Choisir son logiciel de commissionnaire de transport, sans se tromper de métier.
La plupart des logiciels de transport ont été écrits pour des transporteurs : des camions à remplir, des conducteurs à planifier, du gasoil à suivre. Le commissionnaire fait un autre métier : il achète et il revend, il tient deux prix sur chaque dossier, et sa flotte, ce sont ses sous-traitants. Un outil du mauvais métier se paie tous les jours, en tableurs de rattrapage.
Commencez par votre liste de tâches, pas par la liste des fonctions
Une plaquette énumère des modules ; votre journée énumère des tâches : des demandes qui arrivent par mail, des cotations à rendre vite, des transporteurs à trouver, des expéditions à suivre, une préfacturation qui attend la POD, des litiges, des relances. Le bon outil se juge tâche par tâche, sur les vôtres. Nous les avons détaillées une à une, méthode par méthode.
Le premier tri : un outil du bon métier
Posez une seule question en démonstration : « montrez-moi où je vois la marge d'un dossier avant d'engager le transporteur ». Un TMS de transporteur ne sait pas répondre : il n'a qu'un prix par voyage. Un outil de commissionnaire vit sur l'écart entre la vente et l'achat ; si cet écart n'est pas au centre de l'écran, ce n'est pas votre outil.
Les critères qui départagent vraiment
Les bourses de fret, sans ressaisie. Publier sur Timocom ou Teleroute depuis le dossier, et récupérer les offres au même endroit.

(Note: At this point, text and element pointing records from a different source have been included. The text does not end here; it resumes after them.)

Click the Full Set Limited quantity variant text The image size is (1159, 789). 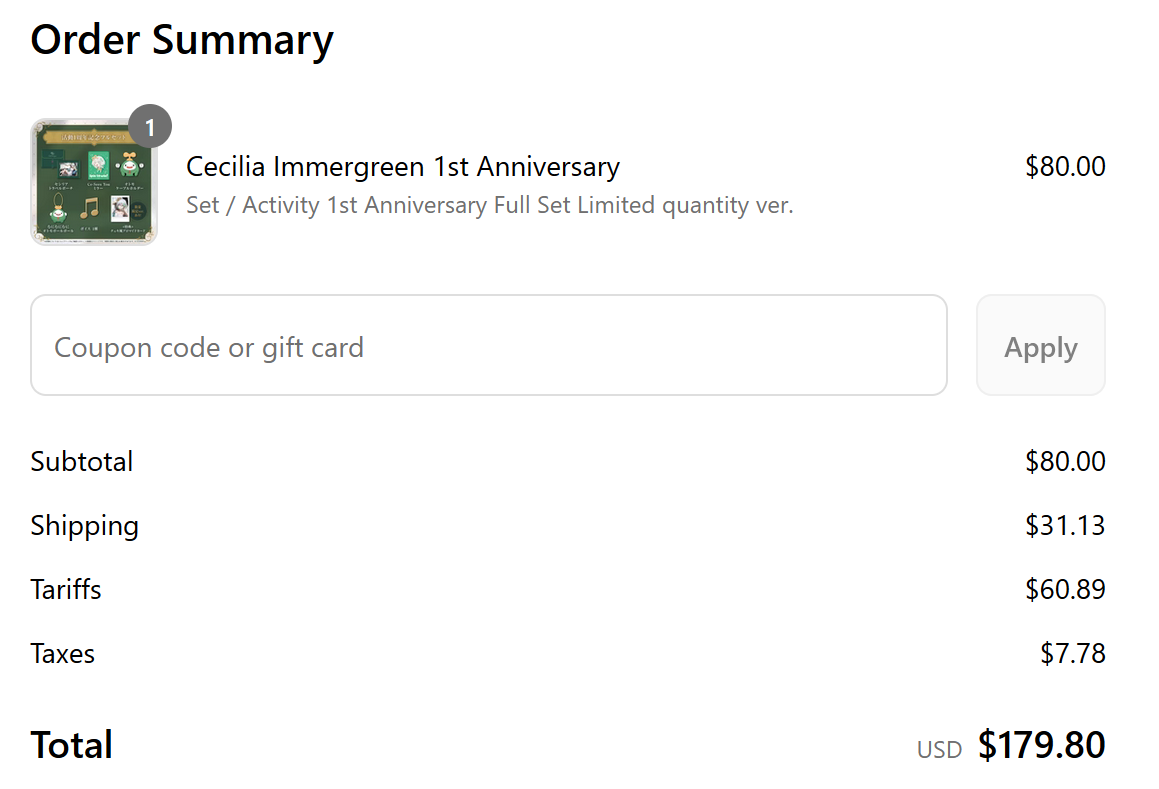[489, 206]
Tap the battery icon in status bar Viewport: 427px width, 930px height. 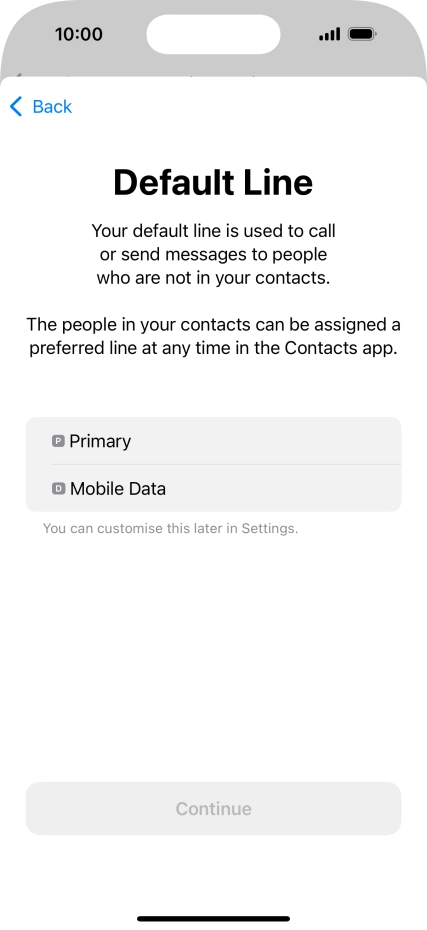362,34
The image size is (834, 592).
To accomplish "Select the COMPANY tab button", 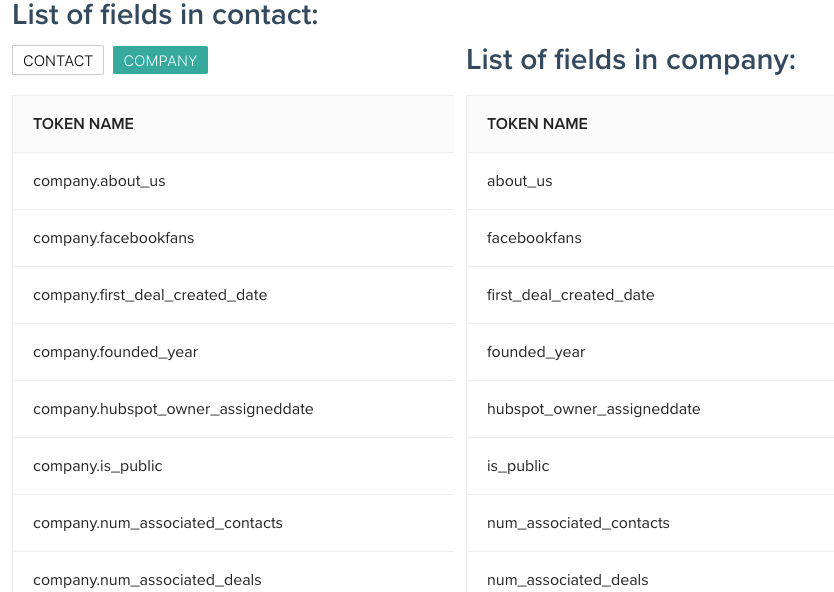I will 160,60.
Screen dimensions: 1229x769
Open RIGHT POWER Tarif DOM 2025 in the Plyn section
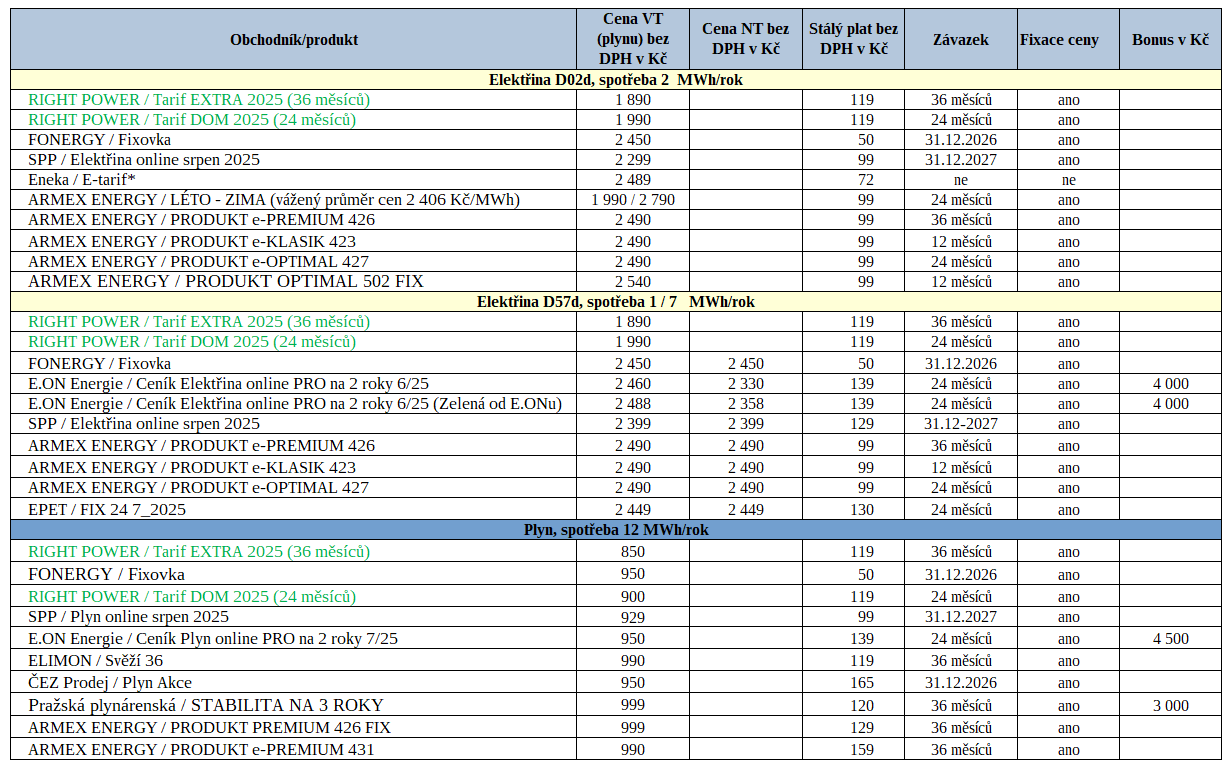pos(192,596)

Si la bourse vit dans un autre onglet, votre équipe fera la double saisie à votre place, tous les jours.
La facture prête pour 2026-2027. Formats normés (Factur-X, UBL, CII) et raccordement prévu à une Plateforme Agréée. Un outil qui n'a pas de réponse claire ici vous prépare une migration en urgence au pire moment.
Les documents du dossier. CMR, preuve de livraison, pièces douane rattachées au dossier, pas éparpillées dans les boîtes mail. La préfacturation dès la POD reçue est le levier de trésorerie le plus simple qui existe.
L'IA qui fait, ou l'IA qui cause. Le test tient en une phrase : demandez à l'agent de préparer un affrètement, et regardez si le résultat est un dossier pré-rempli soumis à votre validation, ou un paragraphe de conseils. Un module de discussion n'économise aucune saisie.
Le prix lisible, la sortie libre. Un tarif public, un engagement court, et vos données exportables à tout moment dans un format ouvert. La réversibilité se vérifie AVANT de signer : après, elle se négocie.
Les pièges connus
- L'engagement de 24 ou 36 mois signé sur une démonstration préparée. Exigez un essai sur VOS dossiers avant toute signature longue.
- Le prix par utilisateur qui double la facture dès que l'exploitation grandit. Faites le calcul à votre effectif de dans deux ans.
- Le module « IA » qui n'est qu'une aide en ligne améliorée. S'il ne produit ni devis, ni ordre, ni affrètement, il ne vous rendra pas une heure.
- La reprise de données payante à l'entrée, et l'export payant à la sortie. Les deux ensemble s'appellent une prise d'otage.
Les sept questions à poser en démonstration
- Montrez-moi où je vois la marge d'un dossier AVANT d'engager le transporteur.
- Une demande arrive par mail : combien de clics jusqu'à l'ordre créé ?
- Comment publiez-vous sur Timocom et Teleroute, et où reviennent les offres ?
- Que se passe-t-il en septembre 2026, puis en septembre 2027, pour mes factures ?
- Votre IA peut-elle engager quelque chose sans validation humaine ? Montrez le garde-fou.
- J'arrête l'abonnement demain : que puis-je exporter, en quel format, en combien de temps ?
- Quel est le prix la première année, puis les suivantes, à effectif constant ?
D'où nous parlons
Nous éditons fretia, un logiciel de commissionnaire avec un agent qui prépare devis, ordres et affrètements sous votre validation. Cette grille reste valable si vous choisissez un autre outil que le nôtre : un commissionnaire mal équipé chez nous repartirait vite, et il aurait raison.